In this backdrop, the appellant stated that SLP (Crl) Nos 5734 and 5735 of 2019 are not being pressed. The respondents to the above SLPs are the legal heirs of the seller of the land from whom the appellant and his family members purchased the land and their spouses. The other accused are allegedly the persons who had executed champertous agreements or aided in their execution (eighth respondent) and who are alleged to have been party to the extortion of money from the appellant.

27. For the above reasons we have come to the conclusion that the High Court transgressed the limitations on the exercise of its jurisdiction under Section 482 of the CrPC in quashing the FIR and all consequential proceedings. There has been a clear abuse of the process before the High Court. We accordingly set aside the impugned judgment and order of the High Court dated 8 January 2019 and allow the Criminal Appeals arising out of SLP (Crl) Nos 5736-39 of 2019 in terms of the above judgment. However, Criminal Appeals arising out of SLP (Crl) Nos 5734 and 5375 of 2019 shall stand dismissed.

28. Pending application(s), if any stand disposed of.

....................J. [Dr. Dhananjaya Y. Chandrachud]

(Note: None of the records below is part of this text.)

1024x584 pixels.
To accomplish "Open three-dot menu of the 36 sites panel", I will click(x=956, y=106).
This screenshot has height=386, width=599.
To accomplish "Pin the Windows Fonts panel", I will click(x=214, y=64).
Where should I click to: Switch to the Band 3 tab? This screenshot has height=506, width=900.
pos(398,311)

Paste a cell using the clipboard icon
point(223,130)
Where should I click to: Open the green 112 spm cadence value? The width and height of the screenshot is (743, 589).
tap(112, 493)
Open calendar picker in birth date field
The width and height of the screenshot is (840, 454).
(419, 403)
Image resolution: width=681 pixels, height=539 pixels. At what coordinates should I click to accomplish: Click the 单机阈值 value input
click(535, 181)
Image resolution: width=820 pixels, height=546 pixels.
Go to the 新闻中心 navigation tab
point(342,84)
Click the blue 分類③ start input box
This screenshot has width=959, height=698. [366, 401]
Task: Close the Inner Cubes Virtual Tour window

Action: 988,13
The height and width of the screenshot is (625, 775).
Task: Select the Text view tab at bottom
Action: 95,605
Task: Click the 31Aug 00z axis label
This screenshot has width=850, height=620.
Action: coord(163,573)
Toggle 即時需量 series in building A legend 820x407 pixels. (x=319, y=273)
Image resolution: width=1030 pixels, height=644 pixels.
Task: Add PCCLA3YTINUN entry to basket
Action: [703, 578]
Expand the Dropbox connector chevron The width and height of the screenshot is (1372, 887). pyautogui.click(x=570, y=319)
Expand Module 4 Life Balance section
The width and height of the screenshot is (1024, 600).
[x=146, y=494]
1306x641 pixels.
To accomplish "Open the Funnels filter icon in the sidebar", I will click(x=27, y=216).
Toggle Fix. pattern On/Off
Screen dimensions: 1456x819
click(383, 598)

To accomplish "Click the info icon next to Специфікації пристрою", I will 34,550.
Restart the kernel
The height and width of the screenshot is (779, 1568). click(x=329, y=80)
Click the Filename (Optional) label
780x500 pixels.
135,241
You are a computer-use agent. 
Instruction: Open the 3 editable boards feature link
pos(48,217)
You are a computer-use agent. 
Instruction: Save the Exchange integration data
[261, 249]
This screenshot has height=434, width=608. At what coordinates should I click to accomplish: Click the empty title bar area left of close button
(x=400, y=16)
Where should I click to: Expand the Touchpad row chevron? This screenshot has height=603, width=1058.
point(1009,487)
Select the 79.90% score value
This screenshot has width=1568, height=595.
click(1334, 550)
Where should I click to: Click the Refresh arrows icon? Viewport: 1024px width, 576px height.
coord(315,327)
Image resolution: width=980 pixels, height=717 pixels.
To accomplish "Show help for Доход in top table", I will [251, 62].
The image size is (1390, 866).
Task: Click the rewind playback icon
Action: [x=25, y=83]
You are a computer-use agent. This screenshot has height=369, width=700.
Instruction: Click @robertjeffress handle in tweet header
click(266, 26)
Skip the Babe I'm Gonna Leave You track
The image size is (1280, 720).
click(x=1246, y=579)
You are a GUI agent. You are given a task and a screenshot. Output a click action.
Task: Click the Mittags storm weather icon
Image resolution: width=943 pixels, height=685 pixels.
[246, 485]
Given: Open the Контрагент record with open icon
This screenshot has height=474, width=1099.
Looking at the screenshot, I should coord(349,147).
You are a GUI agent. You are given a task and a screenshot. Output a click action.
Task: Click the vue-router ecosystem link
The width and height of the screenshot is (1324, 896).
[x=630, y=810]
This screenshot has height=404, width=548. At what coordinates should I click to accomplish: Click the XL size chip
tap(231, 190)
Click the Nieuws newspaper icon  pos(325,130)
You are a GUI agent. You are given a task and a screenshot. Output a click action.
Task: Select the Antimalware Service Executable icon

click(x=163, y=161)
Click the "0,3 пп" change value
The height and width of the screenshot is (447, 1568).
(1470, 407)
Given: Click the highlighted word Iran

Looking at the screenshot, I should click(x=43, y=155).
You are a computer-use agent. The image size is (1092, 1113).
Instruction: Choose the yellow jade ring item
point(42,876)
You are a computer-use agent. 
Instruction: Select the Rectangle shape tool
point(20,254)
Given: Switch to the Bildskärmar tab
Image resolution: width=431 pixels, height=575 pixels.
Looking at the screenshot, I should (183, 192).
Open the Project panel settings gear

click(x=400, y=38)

....................J. [B. V. Nagarathna]

New Delhi;

November 12, 2021.

1 FIR No I-124 of 2016

2 "CrPC"

3 "IPC"

4 FIR No I-124 of 2016

5 Civil Suit No 157 of 2011

6 "MoU"

7 FIR No I-11 of 2015

8 FIR No I-124 of 2016

9 Crl. M.A. No 9885 of 2016, Crl. M.A. No 10534 of 2016, Crl. M.A. 10612 of 2016 and Crl. M.A. No 10651 of 2016

10 FIR No I-124 of 2016

11 S. Crl. A No. 10140 of 2016 and S. Crl. A. No. 5859 of 2016

12 SLP (Crl) No 5734 and 5735 of 2019

13 Civil Appeal No 32 of 2013

14 SCA No 5558 of 2017

15 FIR No I-124 of 2016

16 Regular Civil Suit No 157 of 2011

17 (2009) 14 SCC 683

18 (1990) 2 SCC 437

19 (2007) 12 SCC 369

20 Criminal Appeal No. 787 of 2021

21 Criminal Appeal No. 1238 of 2021

22 "207. Supply to the accused of copy of police report and other documents. In any case where the proceeding has been instituted on a police report, the Magistrate shall without delay furnish to the accused, free of cost, a copy of each of the following:-

(i) the police report;

(ii) the first information report recorded under section 154;

(iii) the statements recorded under sub- section (3) of section 161 of all persons whom the prosecution proposes to examine as its witnesses, excluding therefrom any part in regard to which a request for such exclusion has been made by the police officer under sub- section (6) of section 173;

(iv) the confessions and statements, if any, recorded under section 164;

(v) any other document or relevant extract thereof forwarded to the Magistrate with the police report under sub- section (5) of section 173:

Provided that the Magistrate may, after perusing any such part of a statement as is referred to in clause (iii) and considering the reasons given by the police officer for the request, direct that a copy of that part of the statement or of such portion thereof as the Magistrate thinks proper, shall be furnished to the accused:

Provided further that if the Magistrate is satisfied that any document referred to in clause (v) is voluminous, he shall, instead of furnishing the accused with a copy thereof, direct that he will only be allowed to inspect it either personally or through pleader in Court."